Conformément à la politique spatiale américaine, « les États-Unis s'opposeront à la mise en place d'un nouveau régime juridique ou de toute restriction visant à interdire ou limiter l'accès ou l'utilisation de l'espace par les États-Unis. Toute proposition d'accord ou de restriction sur le contrôle des armements ne peut limiter le droit des États-Unis à lancer des activités de recherche, de développement, de test et toute autre opération dans l'espace en vue de défendre les intérêts nationaux américains. »
« Le danger face auquel nous devons rester vigilants », déclare Robert Luaces, « n'est pas une course aux armements théorique dans l'espace mais toute menace qui empêcherait un accès et une utilisation pacifiques de l'espace, comme par exemple les moyens installés au sol visant à limiter le libre accès et l'utilisation des systèmes et services spatiaux ».
D'après un haut responsable, cette nouvelle politique confirme que les États-Unis demeurent « complètement engagés » envers une utilisation pacifique de l'espace qui inclut notamment les activités liées à la défense.
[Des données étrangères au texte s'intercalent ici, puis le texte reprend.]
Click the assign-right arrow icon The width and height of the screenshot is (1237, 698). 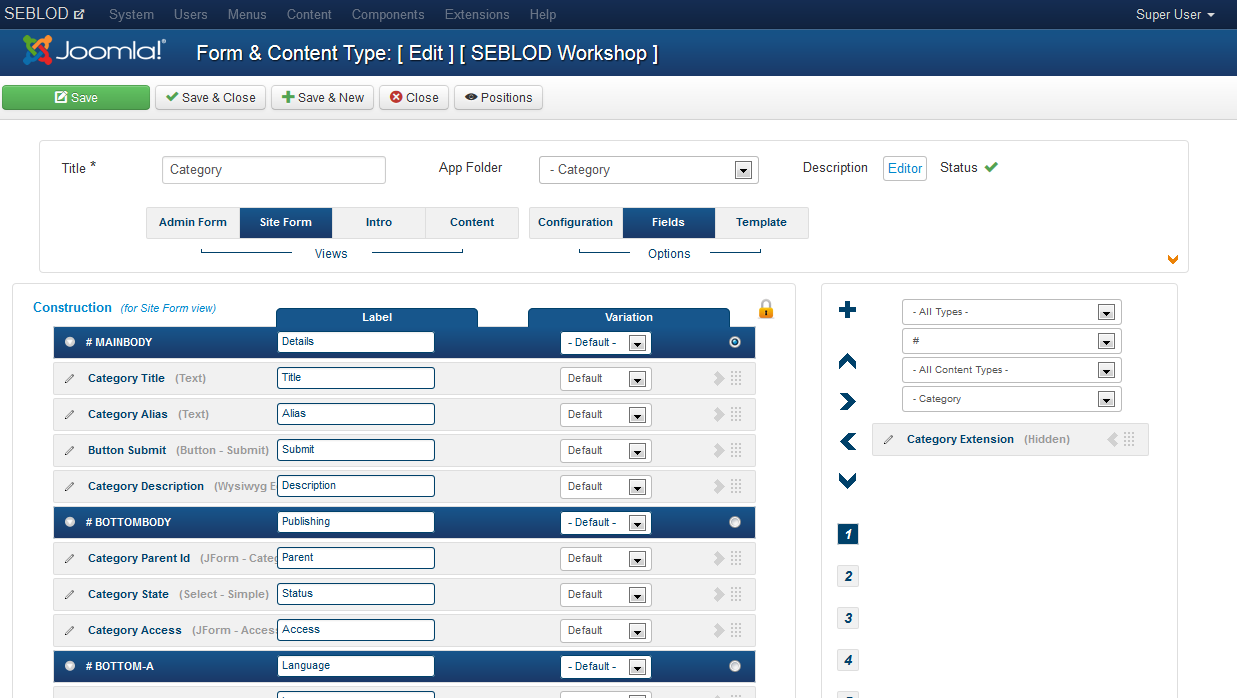pos(847,400)
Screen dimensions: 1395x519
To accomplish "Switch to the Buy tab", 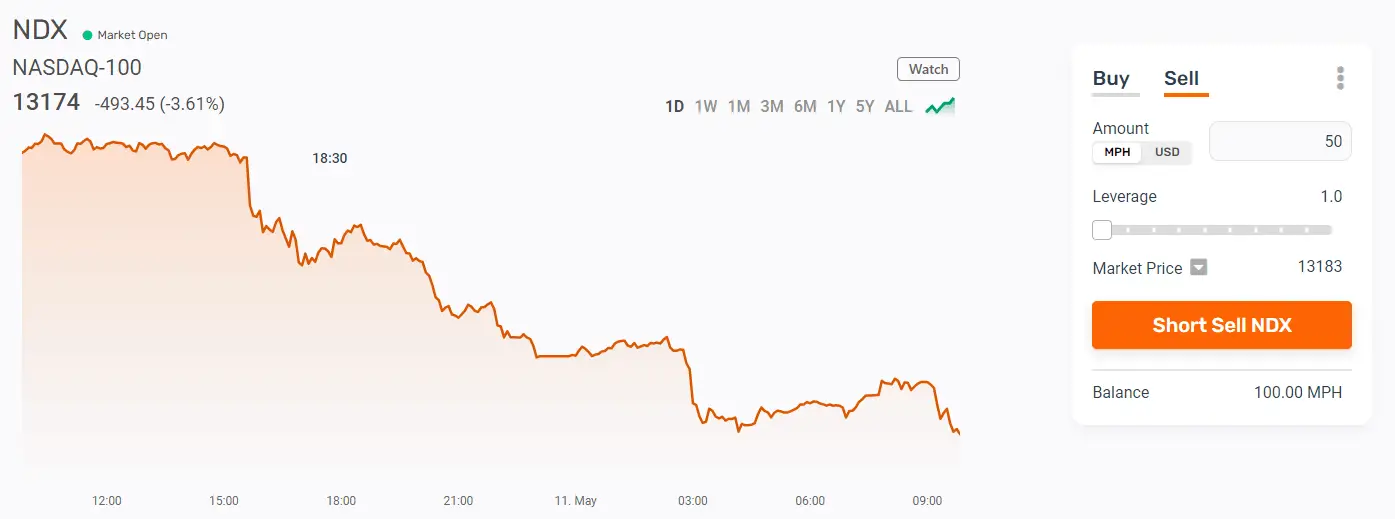I will coord(1111,78).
« Nous pensons également que les autres pays ont le droit d'utiliser l'espace », ajoute-t-il, et que « les nations qui disposent de systèmes, capacités et services dans l'espace disposent d'un droit de libre passage, à savoir que leurs satellites doivent pouvoir aller, sans entraves, là où ils le souhaitent ».
Les États-Unis conservent le droit de protéger leurs installations spatiales, soutient-il, mais « cette protection ne signifie pas nécessairement l'utilisation de la force ».
Une telle protection englobe un large éventail d'actions diplomatiques et techniques non militaires telles que le déplacement ou le « durcissement » des systèmes satellitaires.
La politique spatiale américaine
La nouvelle politique spatiale, explique M. Frederick Jones, porte-parole du Conseil national de la sécurité, dans un communiqué, « parachève une initiative présidentielle visant à réviser l'ensemble de la politique spatiale des États-Unis », dont les cinq piliers suivants ont été mis à jour depuis 2003 :
- Réglementation sur la télédétection commerciale (avril 2003) : contrôle l'octroi de licences pour l'utilisation de systèmes spatiaux de télédétection commerciale et l'accès à ces systèmes par d'autres pays. (Pour de plus amples renseignements, consulter le site Web de l'U.S. Geological Survey.)
- Vision pour l'exploration spatiale (janvier 2004) : programme d'exploration spatiale visant à défendre les intérêts scientifiques, sécuritaires et économiques américains.
• Politique américaine sur les transports dans l'espace (décembre 2004) : définit la politique, la réglementation et les procédures nationales d'application des programmes de transport dans l'espace.
• Politique américaine sur le positionnement, la navigation et la synchronisation dans l'espace (décembre 2004) : détermine la réglementation et les actions liées aux programmes de positionnement, de navigation et de synchronisation dans l'espace.
Certains volets de la politique de l'espace sont classifiés mais une feuille d'information est disponible sur le site Web du Bureau de la Maison-Blanche pour la politique en matière de science et de technologie.